Die kleine kommunale Galerie entwickelte sich bei laufendem Ausstellungs- und Veranstaltungsbetrieb nun auch zu einer Art Basislager für Stadtteilkultur. Cornelia Bielig (heute Sachgebietsleiterin für Feste und Märkte), Frank Hruschka und ich waren u.a. für die Konzeption, Organisation und Dokumentation von Großveranstaltungen zuständig. Oft arbeiteten wir bis in die Nacht hinein. Stechuhren sowie Rauch- und Musikverbote in Diensträumen gab es damals noch nicht.

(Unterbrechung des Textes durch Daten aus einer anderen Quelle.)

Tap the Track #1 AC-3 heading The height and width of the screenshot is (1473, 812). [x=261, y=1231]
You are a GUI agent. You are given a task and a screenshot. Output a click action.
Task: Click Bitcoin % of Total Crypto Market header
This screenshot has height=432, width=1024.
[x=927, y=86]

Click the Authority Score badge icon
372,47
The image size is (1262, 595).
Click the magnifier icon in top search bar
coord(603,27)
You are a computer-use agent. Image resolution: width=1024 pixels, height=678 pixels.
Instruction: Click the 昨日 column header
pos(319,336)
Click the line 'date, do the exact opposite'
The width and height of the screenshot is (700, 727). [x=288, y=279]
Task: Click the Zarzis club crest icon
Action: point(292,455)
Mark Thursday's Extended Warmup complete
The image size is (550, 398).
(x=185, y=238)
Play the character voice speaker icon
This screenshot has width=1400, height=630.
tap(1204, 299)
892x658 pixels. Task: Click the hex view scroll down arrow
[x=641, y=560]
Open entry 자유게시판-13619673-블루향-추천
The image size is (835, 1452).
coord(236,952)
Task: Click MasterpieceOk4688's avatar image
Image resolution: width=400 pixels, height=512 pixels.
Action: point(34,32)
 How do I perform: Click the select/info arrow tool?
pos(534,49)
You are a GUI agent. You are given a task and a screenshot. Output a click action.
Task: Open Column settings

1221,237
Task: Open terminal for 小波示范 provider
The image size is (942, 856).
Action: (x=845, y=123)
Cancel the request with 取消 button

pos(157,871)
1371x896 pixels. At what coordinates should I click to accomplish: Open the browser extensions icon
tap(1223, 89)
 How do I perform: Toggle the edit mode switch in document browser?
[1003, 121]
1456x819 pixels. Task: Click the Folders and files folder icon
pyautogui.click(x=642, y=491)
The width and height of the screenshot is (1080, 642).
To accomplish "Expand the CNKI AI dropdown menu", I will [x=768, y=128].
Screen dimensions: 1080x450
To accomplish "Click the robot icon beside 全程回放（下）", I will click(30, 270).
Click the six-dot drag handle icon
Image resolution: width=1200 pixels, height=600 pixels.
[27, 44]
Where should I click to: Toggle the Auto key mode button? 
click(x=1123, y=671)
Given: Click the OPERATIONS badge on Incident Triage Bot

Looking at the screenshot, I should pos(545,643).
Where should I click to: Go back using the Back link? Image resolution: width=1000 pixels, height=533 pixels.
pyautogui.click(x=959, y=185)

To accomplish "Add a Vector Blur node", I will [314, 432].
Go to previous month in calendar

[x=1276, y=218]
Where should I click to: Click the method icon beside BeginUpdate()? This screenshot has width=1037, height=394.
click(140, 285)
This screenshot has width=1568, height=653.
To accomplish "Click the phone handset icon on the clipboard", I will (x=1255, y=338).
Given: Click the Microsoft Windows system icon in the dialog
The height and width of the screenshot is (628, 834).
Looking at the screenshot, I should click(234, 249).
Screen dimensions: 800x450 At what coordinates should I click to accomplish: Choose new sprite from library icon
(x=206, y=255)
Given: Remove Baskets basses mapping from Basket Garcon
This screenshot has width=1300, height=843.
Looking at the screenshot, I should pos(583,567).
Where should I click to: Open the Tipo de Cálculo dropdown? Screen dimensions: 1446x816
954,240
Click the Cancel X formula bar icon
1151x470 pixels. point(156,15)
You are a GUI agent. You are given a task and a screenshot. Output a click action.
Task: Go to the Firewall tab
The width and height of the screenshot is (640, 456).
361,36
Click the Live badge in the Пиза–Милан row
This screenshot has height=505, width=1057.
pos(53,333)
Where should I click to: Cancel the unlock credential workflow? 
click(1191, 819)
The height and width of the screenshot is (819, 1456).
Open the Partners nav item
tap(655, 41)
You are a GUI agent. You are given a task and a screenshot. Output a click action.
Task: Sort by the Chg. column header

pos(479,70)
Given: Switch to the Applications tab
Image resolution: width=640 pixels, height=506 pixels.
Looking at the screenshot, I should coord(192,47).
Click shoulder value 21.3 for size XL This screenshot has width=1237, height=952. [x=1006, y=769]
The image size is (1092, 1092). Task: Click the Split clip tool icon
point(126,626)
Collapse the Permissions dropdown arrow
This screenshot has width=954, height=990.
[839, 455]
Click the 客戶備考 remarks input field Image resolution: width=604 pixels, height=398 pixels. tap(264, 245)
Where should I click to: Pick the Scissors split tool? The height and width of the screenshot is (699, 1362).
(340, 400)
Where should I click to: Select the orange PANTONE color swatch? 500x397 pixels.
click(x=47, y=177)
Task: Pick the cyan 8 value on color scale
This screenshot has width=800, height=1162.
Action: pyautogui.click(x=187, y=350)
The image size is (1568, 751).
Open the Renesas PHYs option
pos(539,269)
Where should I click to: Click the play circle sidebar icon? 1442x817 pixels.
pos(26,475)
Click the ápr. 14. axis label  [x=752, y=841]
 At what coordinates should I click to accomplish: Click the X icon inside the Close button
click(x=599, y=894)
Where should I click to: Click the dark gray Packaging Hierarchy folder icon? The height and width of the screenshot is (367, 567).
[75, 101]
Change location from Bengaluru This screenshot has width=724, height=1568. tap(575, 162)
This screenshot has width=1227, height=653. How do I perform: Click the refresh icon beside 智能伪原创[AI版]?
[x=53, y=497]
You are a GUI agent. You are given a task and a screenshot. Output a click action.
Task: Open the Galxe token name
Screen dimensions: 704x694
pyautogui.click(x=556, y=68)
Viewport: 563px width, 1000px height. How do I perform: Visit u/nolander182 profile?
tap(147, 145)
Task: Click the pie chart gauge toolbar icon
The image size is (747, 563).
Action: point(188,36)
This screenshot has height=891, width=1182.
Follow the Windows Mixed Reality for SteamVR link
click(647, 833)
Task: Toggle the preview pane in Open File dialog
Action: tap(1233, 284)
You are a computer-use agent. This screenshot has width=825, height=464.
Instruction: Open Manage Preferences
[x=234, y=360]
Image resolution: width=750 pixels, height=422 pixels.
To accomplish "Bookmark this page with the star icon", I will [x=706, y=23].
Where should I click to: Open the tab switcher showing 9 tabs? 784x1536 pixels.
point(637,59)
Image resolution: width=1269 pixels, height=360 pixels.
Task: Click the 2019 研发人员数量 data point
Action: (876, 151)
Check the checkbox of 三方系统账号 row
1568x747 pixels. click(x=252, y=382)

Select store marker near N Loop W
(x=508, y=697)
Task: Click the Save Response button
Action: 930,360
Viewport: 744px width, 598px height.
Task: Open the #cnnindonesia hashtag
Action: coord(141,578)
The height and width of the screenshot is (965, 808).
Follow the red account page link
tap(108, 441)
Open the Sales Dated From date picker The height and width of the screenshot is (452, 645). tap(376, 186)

Das erste Herbst- und Weinfest in Altkötzschenbroda, welches vom 27. bis 29. September 1991 stattfand, wurde innerhalb von zwei Monaten auf die Beine gestellt. Auch der erste Nachwende-Weihnachtsmarkt in Radebeul-Ost fiel in unsere Zuständigkeit. Die Dezernentin Frau Dr. Ellen Brink und der Amtsleiter Dr. Dieter Schubert gewährten amtlichen Beistand und hielten ihre schützenden Hände über uns. Als praxiserprobte Eingreiftruppe waren wir nun auf unterschiedliche Weise in mehrere Projekte eingebunden. Das Jahr 1992 hatte es in sich. Auf die ersten Karl-May-Festtage Mitte Mai, folgte bereits Ende Mai die erste Gewerbemesse und im Juni die Eduard-Bilz-Festwoche. Danach fanden im September wieder das Herbst- und Weinfest sowie Anfang November der Grafikmarkt statt. Zahlreiche Flyer, Broschüren, Logos, Plakate, Gestaltungselemente aus jener Zeit tragen Frank Hruschkas Handschrift.

Von Frank Hruschka gestaltetes Logo für das Radebeuler Herbst- und Weinfest

Nachdem ich mit meiner Kollegin Cornelia Bielig unters Dach einer Villa auf dem Körnerweg gezogen war, arbeiteten wir trotz der räumlichen Trennung auch weiterhin mit der Vor-Ort-Besatzung von der Stadtgalerie eng zusammen. Personelle Verstärkung hatte Frank Hruschka inzwischen durch Cornelia Müller erhalten. Beide harmonierten sehr gut miteinander, denn auch sie bewährte sich als kreatives Multitalent.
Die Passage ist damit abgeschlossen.